→ **Work to be completed**
In the notebook code below, what values are assigned to starttime and endtime?

In [33]:
import duckdb
import pandas as pd

# Connect to the database
connection = duckdb.connect("transport_data.db", read_only=False)

In [34]:
date='2024-09-30' #user can enter
weekday=pd.to_datetime(date).weekday()+1

In [35]:
#graph start and end times
starttime=600
endtime=780

In [36]:
#Filter same day of 6 months according to selected date
query = f""" 
SELECT *
FROM services 
WHERE PRODUCT_ID='Zug' 
AND ARRIVAL_PREDICTION_STATUS='REAL' 
AND DEPARTURE_PREDICTION_STATUS='REAL'
AND strftime('%w', OPERATING_DAY) = '{weekday}'"""


df_Zug = connection.execute(query).df()

In [37]:
#Add duplicate_number to make it unique for Stop Id duplication cases in some trips
df_Zug = df_Zug.sort_values('ARRIVAL_PREDICTION')
df_Zug['duplicate_number'] = df_Zug.groupby(['OPERATING_DAY', 'TRIP_IDENTIFIER', 'BPUIC']).cumcount() + 1

In [38]:
#Add  real times of same day of 6 months to as joining selected date data
def merge_predictions(df_Zug, base_date):
    # Tüm unique tarihleri al 
    unique_dates = sorted(df_Zug['OPERATING_DAY'].unique(), reverse=True)
    
    # Base date'i unique_dates'den çıkar
    join_dates = [date for date in unique_dates if date != base_date]
    
    # Base date ile başlangıç dataframe'ini oluştur
    result_df = df_Zug[df_Zug['OPERATING_DAY'] == base_date].copy()

→ **Provided information**
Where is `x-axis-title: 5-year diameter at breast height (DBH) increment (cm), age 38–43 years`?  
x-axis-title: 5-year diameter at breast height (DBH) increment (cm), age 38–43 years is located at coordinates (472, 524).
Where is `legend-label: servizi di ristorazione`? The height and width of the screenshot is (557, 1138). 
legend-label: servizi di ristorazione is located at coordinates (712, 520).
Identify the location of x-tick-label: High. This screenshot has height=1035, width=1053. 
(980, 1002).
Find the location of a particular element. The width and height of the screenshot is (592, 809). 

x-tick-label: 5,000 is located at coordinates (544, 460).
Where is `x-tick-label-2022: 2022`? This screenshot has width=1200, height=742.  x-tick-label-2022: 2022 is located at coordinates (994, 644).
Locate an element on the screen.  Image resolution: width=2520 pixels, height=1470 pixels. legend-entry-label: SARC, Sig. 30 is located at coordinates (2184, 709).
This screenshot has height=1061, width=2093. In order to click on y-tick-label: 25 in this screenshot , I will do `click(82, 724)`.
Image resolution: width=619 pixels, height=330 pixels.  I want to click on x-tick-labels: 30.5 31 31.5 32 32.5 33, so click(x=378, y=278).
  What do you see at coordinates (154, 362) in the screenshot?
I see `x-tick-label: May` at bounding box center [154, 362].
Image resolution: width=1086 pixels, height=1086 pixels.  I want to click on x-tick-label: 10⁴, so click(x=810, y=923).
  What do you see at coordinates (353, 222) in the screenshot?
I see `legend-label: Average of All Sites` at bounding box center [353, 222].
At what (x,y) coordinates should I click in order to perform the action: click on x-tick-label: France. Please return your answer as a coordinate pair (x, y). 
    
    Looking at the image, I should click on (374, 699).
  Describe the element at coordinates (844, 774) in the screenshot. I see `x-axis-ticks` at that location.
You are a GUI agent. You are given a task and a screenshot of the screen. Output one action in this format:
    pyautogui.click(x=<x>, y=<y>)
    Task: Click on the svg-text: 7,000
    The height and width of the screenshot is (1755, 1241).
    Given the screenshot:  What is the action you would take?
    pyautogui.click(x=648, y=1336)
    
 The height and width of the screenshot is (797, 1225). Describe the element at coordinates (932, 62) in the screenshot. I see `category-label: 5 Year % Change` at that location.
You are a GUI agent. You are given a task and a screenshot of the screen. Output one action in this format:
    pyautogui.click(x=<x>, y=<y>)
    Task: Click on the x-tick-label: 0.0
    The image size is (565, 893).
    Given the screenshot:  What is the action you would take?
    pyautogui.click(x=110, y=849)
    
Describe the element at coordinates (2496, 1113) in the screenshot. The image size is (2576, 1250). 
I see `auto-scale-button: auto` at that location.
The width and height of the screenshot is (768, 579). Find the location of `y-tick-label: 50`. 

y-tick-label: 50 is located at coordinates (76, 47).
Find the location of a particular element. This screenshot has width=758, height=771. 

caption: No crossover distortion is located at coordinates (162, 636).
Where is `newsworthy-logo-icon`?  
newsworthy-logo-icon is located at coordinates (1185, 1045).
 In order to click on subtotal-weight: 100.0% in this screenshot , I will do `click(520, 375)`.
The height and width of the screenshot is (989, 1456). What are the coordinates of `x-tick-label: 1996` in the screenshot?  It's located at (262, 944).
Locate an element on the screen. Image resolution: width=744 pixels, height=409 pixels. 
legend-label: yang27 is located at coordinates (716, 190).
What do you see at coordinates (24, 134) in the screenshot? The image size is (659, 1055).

→ **Result of this task**
starttime is 600 and endtime is 780.